# Classic environment and dual booting (2 unrelated questions)



## neonsheild (Jun 5, 2011)

Hey guys,

I have 2 very unrelated questions:

1. I'm running 10.6.8 on a 13" 2009 Macbook Pro, and when I tried launching an application, it said "You can't open the application because the Classic environment is no longer supported." What does that mean and how can I fix it?

2.
I just bought and downloaded Lion, and I was wondering if dual booting 10.7 and 10.6 would void my warranty. Yes, I know dual booting Windows obviously doesn't void any warranty (with bootcamp), but then again dual booting 10.6 and 10.7 is not "officially" supported, which is why I am doubtful...

Thanks in advance


----------



## Headrush (Feb 9, 2005)

neonsheild said:


> Hey guys,
> 
> I have 2 very unrelated questions:
> 
> ...


1) The application you are trying to run is for the much older Mac OS systems. (version 8.x - 9.x)
Some of the earlier PowerPC Macs allowed you to run the classic OS but it has long since disappeared. 
You still have the option to run these applications if you need/want to using and emulator like Sheepsaver http://sheepshaver.cebix.net/

2) Yes you can do it.


----------



## neonsheild (Jun 5, 2011)

ok thats what I thought for the classic environment, but the thing is though that my brother was able to run the application on his computer (iMac from 2008 running 10.6.7), but it won't run on my MBP running 10.6.8 or 10.7


----------



## Headrush (Feb 9, 2005)

neonsheild said:


> the thing is though that my brother was able to run the application on his computer (iMac from 2008 running 10.6.7), but it won't run on my MBP running 10.6.8 or 10.7


Sure it was the exact same version? (not a later version for PowerPC Macs.)

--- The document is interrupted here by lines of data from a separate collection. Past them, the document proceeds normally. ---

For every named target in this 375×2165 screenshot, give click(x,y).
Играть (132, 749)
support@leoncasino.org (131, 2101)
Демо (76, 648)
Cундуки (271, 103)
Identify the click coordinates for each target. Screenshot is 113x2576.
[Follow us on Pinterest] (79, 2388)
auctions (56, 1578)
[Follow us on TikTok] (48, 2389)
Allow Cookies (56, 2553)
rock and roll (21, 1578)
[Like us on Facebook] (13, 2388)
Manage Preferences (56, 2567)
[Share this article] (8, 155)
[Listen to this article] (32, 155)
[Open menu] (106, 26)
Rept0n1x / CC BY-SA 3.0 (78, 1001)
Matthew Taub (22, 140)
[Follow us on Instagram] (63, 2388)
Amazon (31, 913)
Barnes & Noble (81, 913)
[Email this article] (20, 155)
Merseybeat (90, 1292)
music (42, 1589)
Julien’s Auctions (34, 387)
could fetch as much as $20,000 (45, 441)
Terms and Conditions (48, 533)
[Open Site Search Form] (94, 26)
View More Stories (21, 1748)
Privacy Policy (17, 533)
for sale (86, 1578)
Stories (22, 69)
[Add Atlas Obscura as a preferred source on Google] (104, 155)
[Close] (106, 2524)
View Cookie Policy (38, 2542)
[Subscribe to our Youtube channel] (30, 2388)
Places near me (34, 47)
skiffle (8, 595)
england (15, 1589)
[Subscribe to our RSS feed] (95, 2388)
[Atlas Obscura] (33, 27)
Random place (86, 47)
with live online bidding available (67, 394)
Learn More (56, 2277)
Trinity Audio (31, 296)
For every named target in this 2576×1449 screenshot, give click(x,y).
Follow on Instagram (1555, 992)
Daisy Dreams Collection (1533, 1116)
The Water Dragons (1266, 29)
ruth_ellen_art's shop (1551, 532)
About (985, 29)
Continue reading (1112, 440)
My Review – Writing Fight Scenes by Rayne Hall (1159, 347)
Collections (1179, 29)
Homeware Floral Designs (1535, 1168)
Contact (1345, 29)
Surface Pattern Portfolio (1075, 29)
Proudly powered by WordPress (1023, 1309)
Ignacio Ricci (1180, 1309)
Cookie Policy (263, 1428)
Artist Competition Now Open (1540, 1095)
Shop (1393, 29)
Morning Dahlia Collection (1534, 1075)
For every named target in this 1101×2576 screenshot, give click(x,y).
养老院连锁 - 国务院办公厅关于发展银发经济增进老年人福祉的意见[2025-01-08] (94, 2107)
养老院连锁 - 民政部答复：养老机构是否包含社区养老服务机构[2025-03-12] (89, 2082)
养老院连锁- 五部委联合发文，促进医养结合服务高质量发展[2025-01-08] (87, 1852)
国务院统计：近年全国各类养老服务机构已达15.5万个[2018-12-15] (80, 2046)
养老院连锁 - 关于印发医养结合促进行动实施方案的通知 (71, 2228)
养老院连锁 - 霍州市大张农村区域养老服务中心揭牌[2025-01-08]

On OS X versions < 10.7 you can install Rosetta and run PowerPC based OS X apps.


----------



## neonsheild (Jun 5, 2011)

yeah it was the same version, and neither of us have Rosetta installed....


----------



## Headrush (Feb 9, 2005)

neonsheild said:


> the thing is though that my brother was able to run the application on his computer (iMac from 2008 running 10.6.7), but it won't run on my MBP running 10.6.8 or 10.7





neonsheild said:


> yeah it was the same version, and neither of us have Rosetta installed....


I don't know what to tell you since Intel Macs can't run Classic Environment and that is the type of Mac you both have.

Can you say what the app is or have a link to it?

There is a chance that your app bundle is corrupted some how. Can you re-download or re-copy the application from somewhere? (online or a backup)
If you can't do that, at the very least you can run Disk Utility in the /Applications/Utilities folder and choose Repair Permissions.


----------